A new paper, published this week in Current Medical Research and Opinion, seeks to clarify the US definition of interchangeability and differentiate it from the separate concepts of automatic substitution and physician-mediated switching.
When the Biologics Price Competition and Innovation Act (BPCIA) was passed into law as part of the Affordable Care Act, Congress put forth a statutory definition of interchangeability of biologic products. The fact that interchangeability is not a legal concept but a medical one in other parts of the world has sown a great deal of confusion over the nature of interchangeability in the United States. In fact, some US stakeholders, including payers, view interchangeability as a critical factor in whether they will adopt biosimilars, a fact that could be hampering uptake.
A new paper, published this week in Current Medical Research and Opinion, seeks to clarify the US definition of interchangeability and differentiate it from the separate concepts of automatic substitution and physician-mediated switching.
According to the BPCIA, an interchangeable product may be substituted for the reference without the intervention of the prescriber. In order to be declared interchangeable, a product must be approved as a biosimilar to its reference, and it must also be expected to produce the same clinical result as the reference in any given patient. Furthermore, the risk—in terms of safety or diminished efficacy—of alternating or switching between the biosimilar and its reference must not be greater than the risk of using the reference product without any alternation or switching in a product that is administered more than once to a given patient.
According to current draft guidance, the FDA expects that data from a clinical switching study that involves 2 or more alternating switches will be provided to the agency. The study’s primary end point should assess the impact of switching between the biosimilar and the reference, and the FDA considers pharmacokinetic (PK) end points as generally the most sensitive to assess the development of clinically important immunogenicity. Separate assessments of immunogenicity and safety are also expected to be provided.
The paper’s authors emphasize the fact that interchangeability does not relate to product quality or degree of similarity between the biosimilar and its reference. “Rather, this designation signifies that the interchangeable biological product sponsor has provided the FDA with the additional data and information necessary to meet the statutory standard for substitution,” they write.
Substitution, a separate but related concept, is governed by state laws. Where local laws permit the practice, a product that has been granted interchangeable status may be substituted at the pharmacy without consulting the prescriber.
Physician-mediated switching is yet another separate matter; biosimilars that have not been granted interchangeable status must be specifically prescribed, and they cannot be substituted at the pharmacy level. Physician-mediated switching, therefore, describes a prescribing decision made by a physician to change a patient’s treatment to a different product. There is no statutory standard for this decision, which may be undertaken as a part of usual medical practice.

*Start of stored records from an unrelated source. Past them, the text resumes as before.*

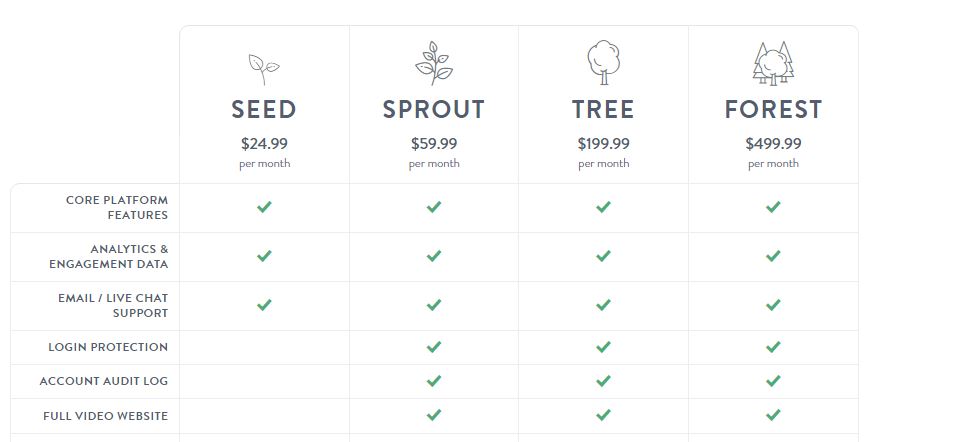Click Forest's Full Video Website checkmark

pos(773,415)
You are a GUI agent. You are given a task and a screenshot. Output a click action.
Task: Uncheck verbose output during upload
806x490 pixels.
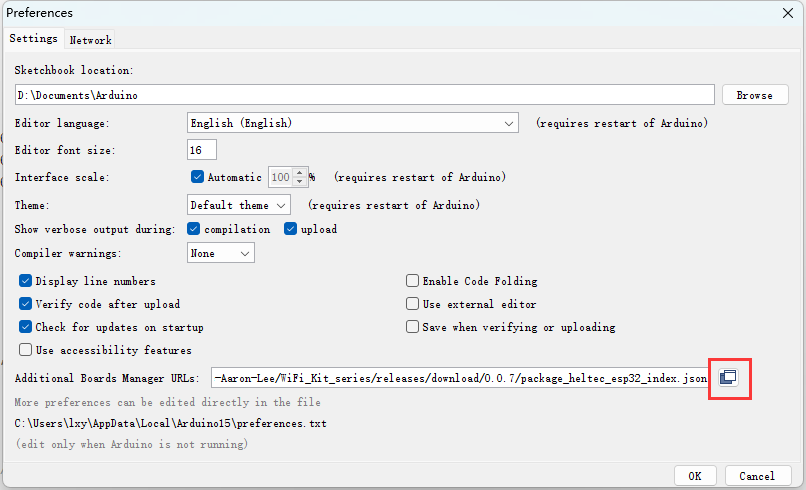[291, 229]
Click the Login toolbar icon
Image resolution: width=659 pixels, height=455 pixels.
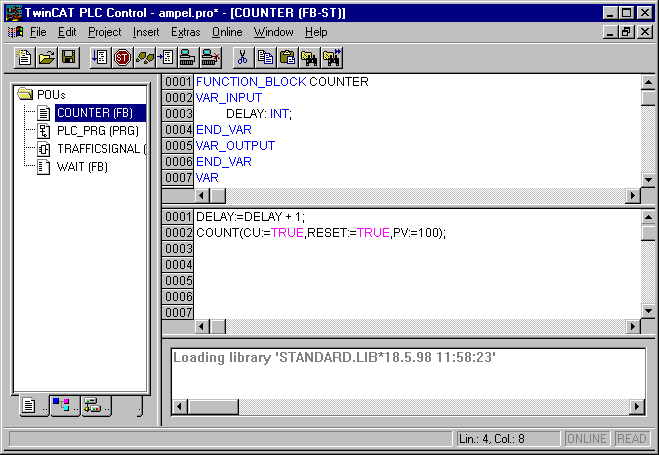(x=187, y=57)
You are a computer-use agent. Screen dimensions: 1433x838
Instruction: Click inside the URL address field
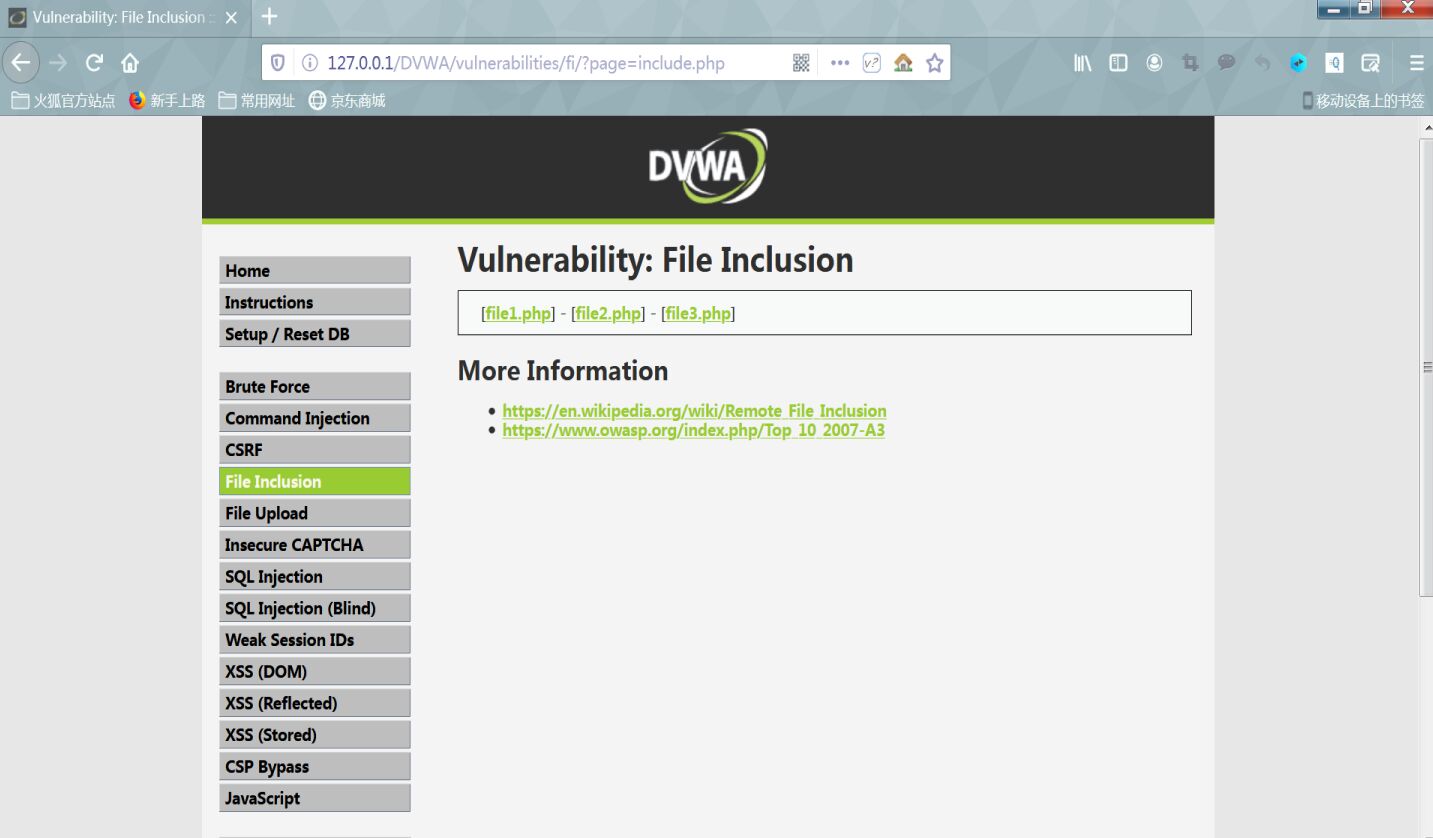[x=550, y=62]
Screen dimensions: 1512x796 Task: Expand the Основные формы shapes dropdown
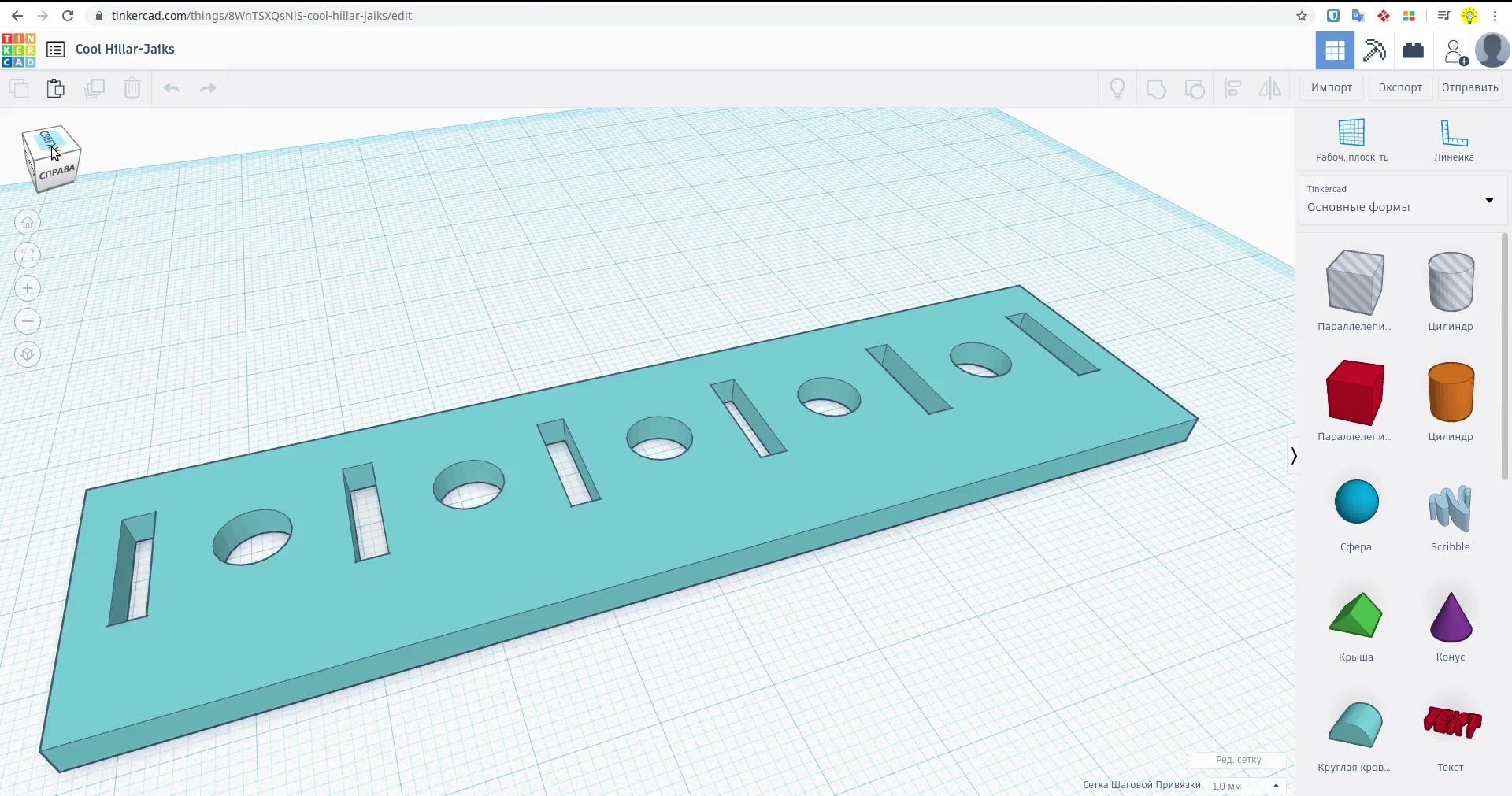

The authors conclude that “physicians’ confidence in prescribing biosimilars to their patients, including and where appropriate to patients already receiving the reference product, should not be impacted by whether the product has been deemed interchangeable by the FDA.” They add that “Whether a product is biosimilar to or interchangeable with a reference product, patients and physicians should be assured that the product has met the FDA’s rigorous approval standards for quality, safety and efficacy.”
Reference
McKinley L, Kelton JM, Popovian R. Sowing confusion in the field: the interchangeable use of biosimilar terminology [published online January 17, 2019]. Curr Med Res Opin. doi: 10.1080/03007995.2018.1560223.